Séance du 15 janvier 2018

Séance organisée par Erwan Le Pennec et Joseph Salmon.

Lieu : IHP, Amphi Hermite

14.00 : Julie Josse (Ecole Polytechnique)

Titre : Distributed Multi-Level Matrix Completion for Medical Databases

Résumé : Gathering the information contained in the databases of several hospitals is a step toward personalized medical care as it increases the chances of finding similar patient profiles and therefore provinding them better treatment. However, there are technical (computations and storage issues) and social barriers (privacy concerns) to the aggregation of medical data. Both obstacles can be overcome by turning to distributed computations so that hospitals only share some intermediate results instead of the raw data. As it is often the case, the medical databases are incomplete. One aim of the project is to impute the data of one hospital using the data of the other hospitals. This could also be an incentive to encourage the hospitals to participate in the project. In this talk, we will describe a single imputation method for multi-level (hierarchical) data that can be used to impute both quantitative, categorical and mixed data. This method is based on multi-level simultaneous component analysis (MLSCA) which basically decomposes the variability in both a between and within (hospitals) variability and performs a SVD on each part. The imputation method can be seen as an extension of matrix completion methods. The methods and their distributed versions are implemented in an R package.

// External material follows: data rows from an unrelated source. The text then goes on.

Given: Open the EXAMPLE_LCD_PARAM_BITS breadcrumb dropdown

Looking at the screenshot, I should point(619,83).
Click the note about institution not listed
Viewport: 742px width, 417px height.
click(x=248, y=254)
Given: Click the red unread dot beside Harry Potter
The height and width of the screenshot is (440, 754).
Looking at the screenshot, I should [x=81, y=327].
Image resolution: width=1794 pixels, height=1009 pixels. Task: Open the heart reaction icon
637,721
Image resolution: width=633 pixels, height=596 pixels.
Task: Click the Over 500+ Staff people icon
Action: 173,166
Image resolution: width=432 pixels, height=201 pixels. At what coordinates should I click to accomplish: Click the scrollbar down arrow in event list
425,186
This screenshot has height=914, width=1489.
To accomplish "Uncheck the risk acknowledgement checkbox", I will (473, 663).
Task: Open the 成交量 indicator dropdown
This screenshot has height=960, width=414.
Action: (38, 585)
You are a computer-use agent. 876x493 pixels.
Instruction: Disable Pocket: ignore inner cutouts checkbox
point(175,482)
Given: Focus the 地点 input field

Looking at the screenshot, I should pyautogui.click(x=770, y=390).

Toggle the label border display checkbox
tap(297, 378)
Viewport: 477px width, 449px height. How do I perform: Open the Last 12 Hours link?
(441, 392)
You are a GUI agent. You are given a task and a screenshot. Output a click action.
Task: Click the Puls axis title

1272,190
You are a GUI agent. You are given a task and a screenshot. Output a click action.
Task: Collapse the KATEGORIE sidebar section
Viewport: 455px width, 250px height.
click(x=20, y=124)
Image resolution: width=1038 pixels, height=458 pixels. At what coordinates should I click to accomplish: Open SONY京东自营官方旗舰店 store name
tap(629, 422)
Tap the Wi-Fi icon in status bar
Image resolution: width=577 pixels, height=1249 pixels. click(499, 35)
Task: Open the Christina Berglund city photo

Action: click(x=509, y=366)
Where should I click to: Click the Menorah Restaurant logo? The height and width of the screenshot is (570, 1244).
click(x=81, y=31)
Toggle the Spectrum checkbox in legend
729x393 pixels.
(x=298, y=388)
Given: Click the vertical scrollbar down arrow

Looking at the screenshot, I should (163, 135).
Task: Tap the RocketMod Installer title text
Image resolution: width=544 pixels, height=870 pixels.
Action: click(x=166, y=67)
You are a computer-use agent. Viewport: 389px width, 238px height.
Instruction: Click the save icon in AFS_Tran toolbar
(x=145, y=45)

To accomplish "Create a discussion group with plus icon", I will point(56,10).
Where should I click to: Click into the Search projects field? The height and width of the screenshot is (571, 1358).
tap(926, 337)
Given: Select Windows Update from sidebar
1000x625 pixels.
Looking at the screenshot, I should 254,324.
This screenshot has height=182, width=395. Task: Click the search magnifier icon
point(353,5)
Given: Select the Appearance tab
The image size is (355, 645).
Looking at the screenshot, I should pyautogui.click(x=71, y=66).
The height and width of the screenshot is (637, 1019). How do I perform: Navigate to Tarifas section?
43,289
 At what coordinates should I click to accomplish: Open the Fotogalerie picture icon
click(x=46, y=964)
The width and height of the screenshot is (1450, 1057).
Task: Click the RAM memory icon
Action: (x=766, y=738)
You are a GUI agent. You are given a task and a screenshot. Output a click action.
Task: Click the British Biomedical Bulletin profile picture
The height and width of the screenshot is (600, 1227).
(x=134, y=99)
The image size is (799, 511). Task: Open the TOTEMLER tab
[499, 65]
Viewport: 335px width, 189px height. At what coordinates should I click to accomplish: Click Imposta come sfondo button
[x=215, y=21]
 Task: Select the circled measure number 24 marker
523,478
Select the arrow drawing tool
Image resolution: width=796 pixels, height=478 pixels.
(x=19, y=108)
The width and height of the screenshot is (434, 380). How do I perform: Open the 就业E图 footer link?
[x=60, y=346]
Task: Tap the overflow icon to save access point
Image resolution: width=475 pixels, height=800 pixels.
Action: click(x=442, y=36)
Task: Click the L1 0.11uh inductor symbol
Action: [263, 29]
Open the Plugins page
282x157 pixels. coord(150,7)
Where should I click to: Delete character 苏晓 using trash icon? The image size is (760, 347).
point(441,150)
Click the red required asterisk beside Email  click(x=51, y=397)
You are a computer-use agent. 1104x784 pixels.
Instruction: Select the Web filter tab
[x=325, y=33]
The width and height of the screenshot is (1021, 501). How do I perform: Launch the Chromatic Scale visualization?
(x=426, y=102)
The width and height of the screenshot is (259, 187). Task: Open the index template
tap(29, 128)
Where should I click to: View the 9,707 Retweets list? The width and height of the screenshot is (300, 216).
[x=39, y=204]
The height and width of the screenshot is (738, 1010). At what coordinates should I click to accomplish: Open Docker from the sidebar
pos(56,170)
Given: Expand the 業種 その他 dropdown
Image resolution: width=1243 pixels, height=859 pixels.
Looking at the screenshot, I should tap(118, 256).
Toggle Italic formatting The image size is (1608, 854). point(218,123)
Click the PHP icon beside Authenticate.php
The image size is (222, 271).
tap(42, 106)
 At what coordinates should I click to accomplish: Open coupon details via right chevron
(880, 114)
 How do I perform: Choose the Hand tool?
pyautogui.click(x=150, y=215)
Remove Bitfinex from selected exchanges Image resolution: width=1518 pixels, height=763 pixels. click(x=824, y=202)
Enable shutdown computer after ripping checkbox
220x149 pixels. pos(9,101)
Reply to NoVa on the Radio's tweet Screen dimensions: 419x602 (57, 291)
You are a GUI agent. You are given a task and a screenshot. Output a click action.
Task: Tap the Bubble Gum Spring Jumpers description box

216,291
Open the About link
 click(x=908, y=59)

15.00 : Umut Şimşekli (Télécom ParisTech)

Titre : Fractional Langevin Monte Carlo: Exploring Lévy Driven Stochastic Differential Equations for MCMC

Résumé : Along with the recent advances in scalable Markov Chain Monte Carlo methods, sampling techniques that are based on Langevin diffusions have started receiving increasing attention. These so called Langevin Monte Carlo (LMC) methods are based on diffusions driven by a Brownian motion, which gives rise to Gaussian proposal distributions in the resulting algorithms. Even though these approaches have proven successful in many applications, their performance can be limited by the light-tailed nature of the Gaussian proposals. In this talk, I will present an extension to the classical LMC and develop a novel Fractional LMC (FLMC) framework that is based on a family of heavy-tailed distributions, called alpha-stable Lévy distributions. As opposed to classical approaches, the proposed approach can possess large jumps while targeting the correct distribution, which would be beneficial for efficient exploration of the state space. I will also present novel computational methods that can scale up to large-scale problems and provide formal convergence analysis of the proposed scheme. Our experiments support our theory: FLMC can provide superior performance in multi-modal settings, improved convergence rates, and robustness to algorithm parameters. arXiv: https://arxiv.org/abs/1706.03649

16.00 : Arnak Dalalyan (ENSAE - CREST)

Titre : Convex programming approach to robust estimation of a multivariate Gaussian model

Résumé : Multivariate Gaussian is often used as a first approximation to the distribution of high-dimensional data. Determining the parameters of this distribution under various constraints is a widely studied problem in statistics, and is often considered as a prototype for testing new algorithms or theoretical frameworks. In this paper, we develop a nonasymptotic approach to the problem of estimating the parameters of a multivariate Gaussian distribution when data are corrupted by outliers. We propose an estimator---efficiently computable by solving a convex program---that robustly estimates the population mean and the population covariance matrix even when the sample contains a significant proportion of outliers. Our estimator of the corruption matrix is provably rate optimal simultaneously for the entry-wise ℓ1-norm, the Frobenius norm and the mixed ℓ2/ℓ1 norm. Furthermore, this optimality is achieved by a penalized square-root-of-least-squares method with a universal tuning parameter (calibrating the strength of the penalization). These results are partly extended to the case where p is potentially larger than n, under the additional condition that the inverse covariance matrix is sparse.​ Joint work with Samuel Balmand.